The U.S. blames Soleimani for the killing of hundreds of American troops in Iraq and accused him of plotting new attacks just before his death Friday in a drone strike near Baghdad’s airport. Soleimani also led forces in Syria backing dictator Bashar Assad in a long war, and he also served as the point man for Iranian-back terror groups in countries like Iraq, Lebanon, and Yemen.
The U.S. Maritime Administration warned Tuesday ships across the Mideast, citing the rising threats after the U.S. killed Soleimani. “The Iranian response to this action, if any, is unknown, but there remains the possibility of Iranian action against U.S. maritime interests in the region,” it said.
Oil tankers were targeted in mine attacks last year the U.S. blamed on Iran. Tehran also seized oil tankers around the crucial Strait of Hormuz, the narrow mouth of the Persian Gulf through which 20% of the world’s crude oil travels.
The U.S. Navy’s Bahrain-based 5th Fleet said it would work with shippers in the region to minimize any possible threat.

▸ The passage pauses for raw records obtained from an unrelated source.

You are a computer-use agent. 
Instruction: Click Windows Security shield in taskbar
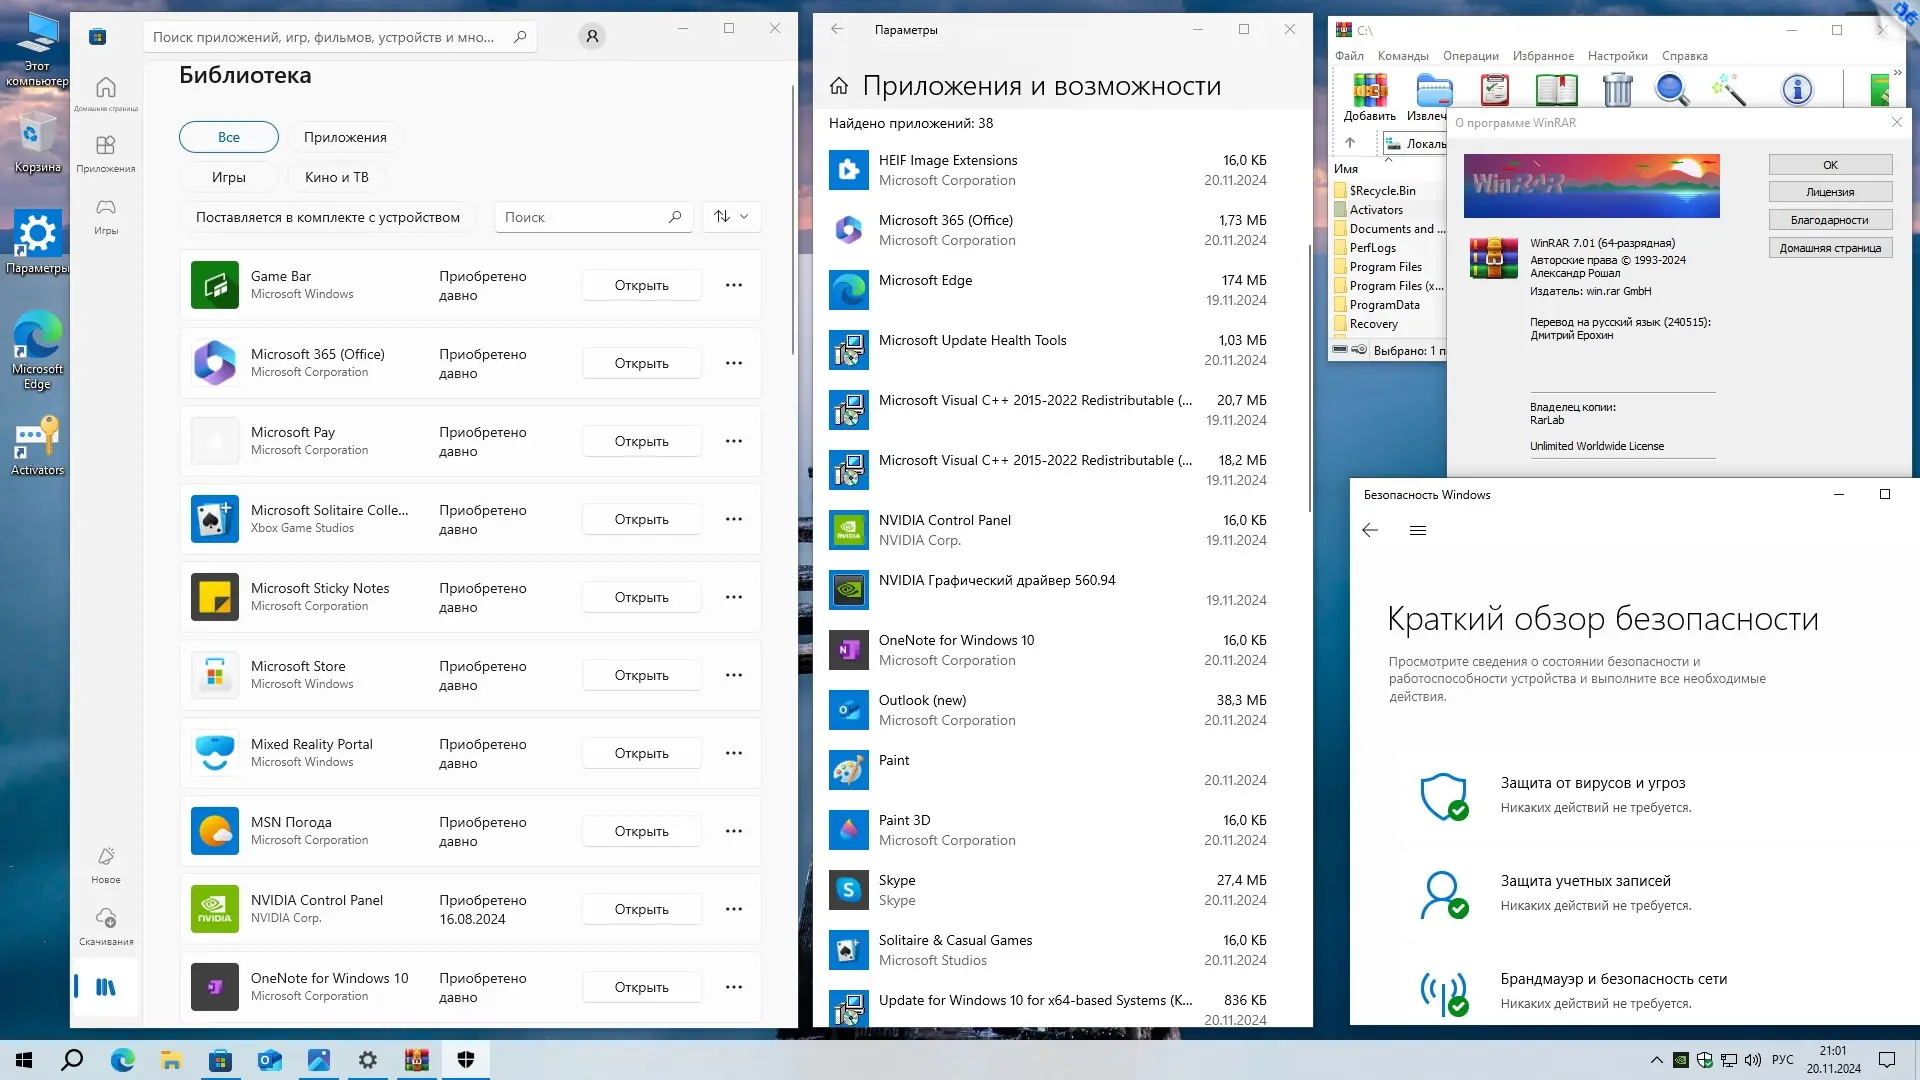466,1060
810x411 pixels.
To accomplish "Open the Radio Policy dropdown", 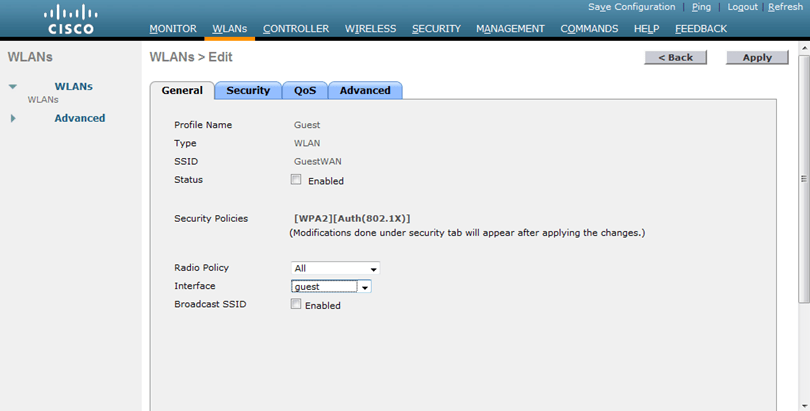I will (335, 268).
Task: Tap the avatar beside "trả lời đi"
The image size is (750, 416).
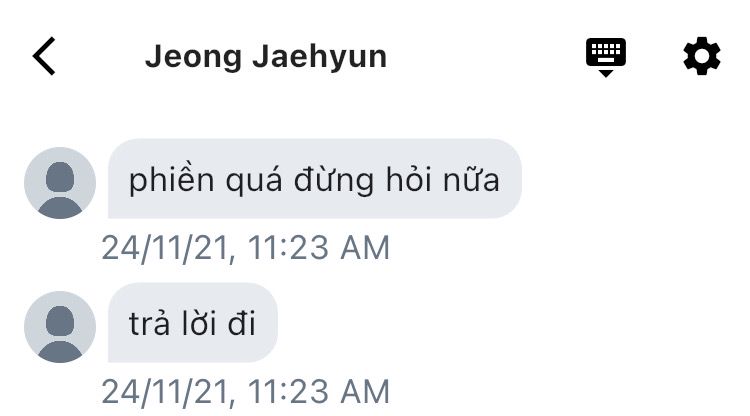Action: click(x=60, y=327)
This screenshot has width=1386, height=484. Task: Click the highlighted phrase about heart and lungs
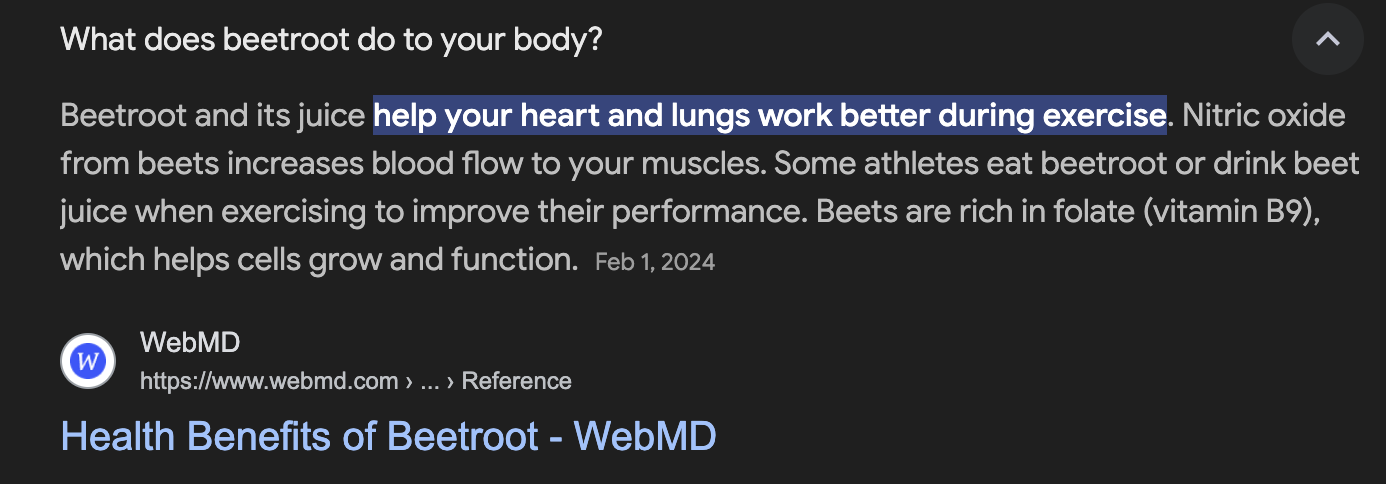point(769,116)
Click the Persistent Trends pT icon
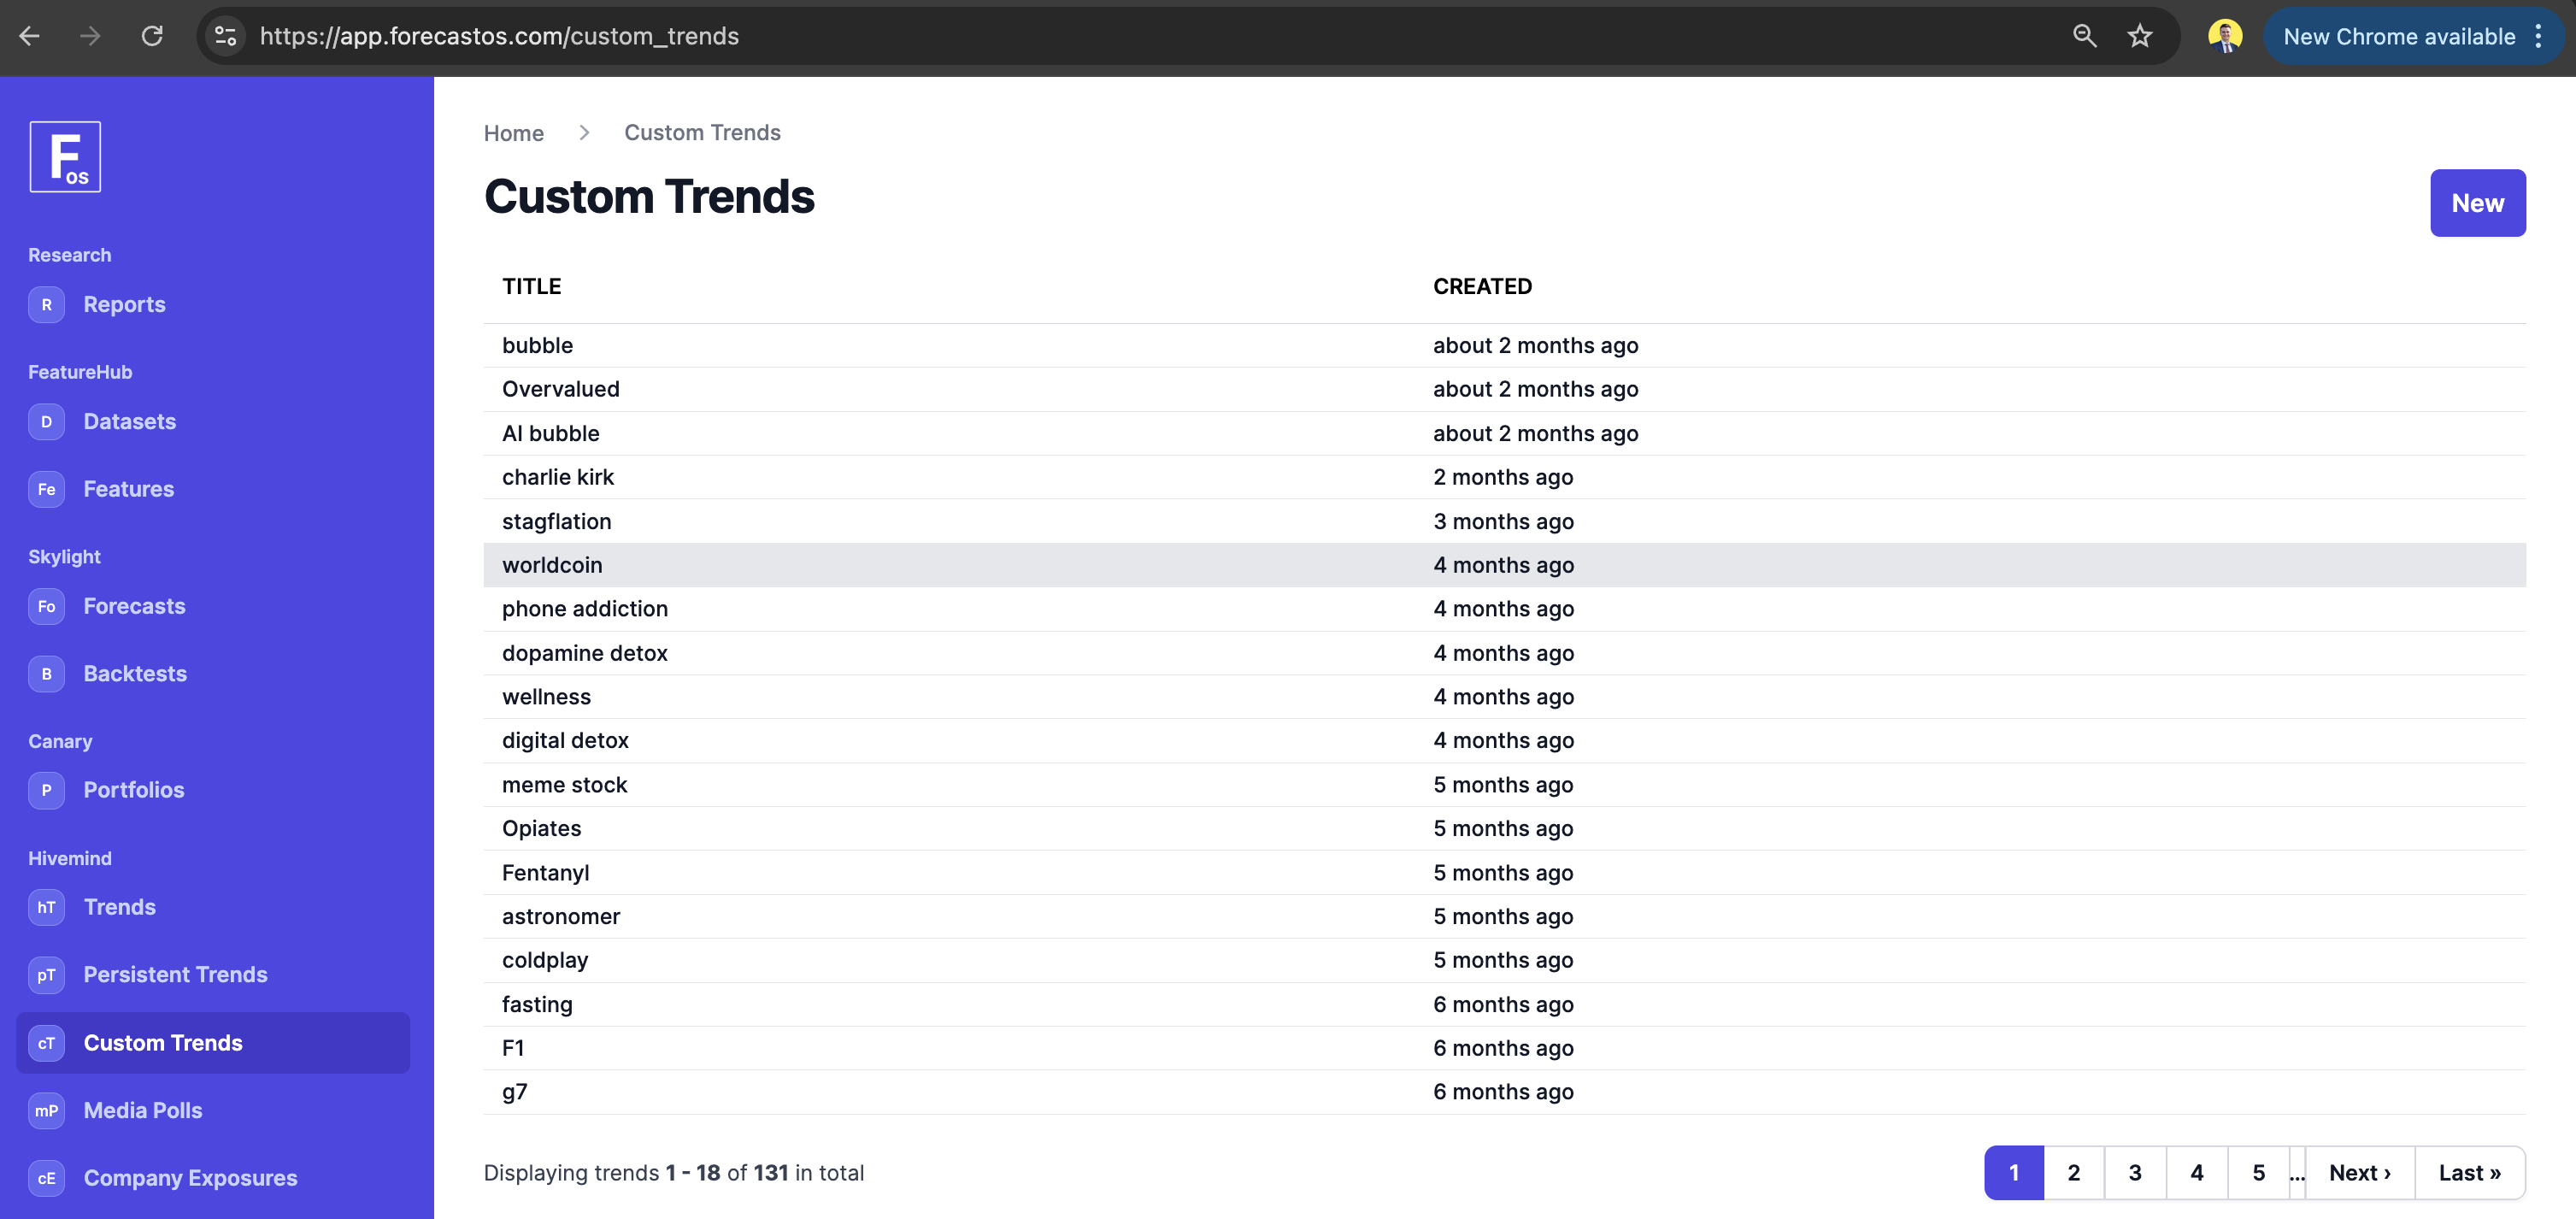2576x1219 pixels. click(46, 975)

The 5th Fleet “has and will continue to provide advice to merchant shipping as appropriate regarding recommended security precautions in light of the heightened tensions and threats in the region,” 5th Fleet spokesman Cmdr. Joshua Frey told The Associated Press.
Meanwhile, Iranian Gen. Alireza Tabgsiri, the chief of the Guard’s navy, issued his own warning.
“Our message to the enemies is to leave the region,” Tabgsiri said, according to ISNA. The Guard routinely antagonizes the U.S. Navy in the Persian Gulf.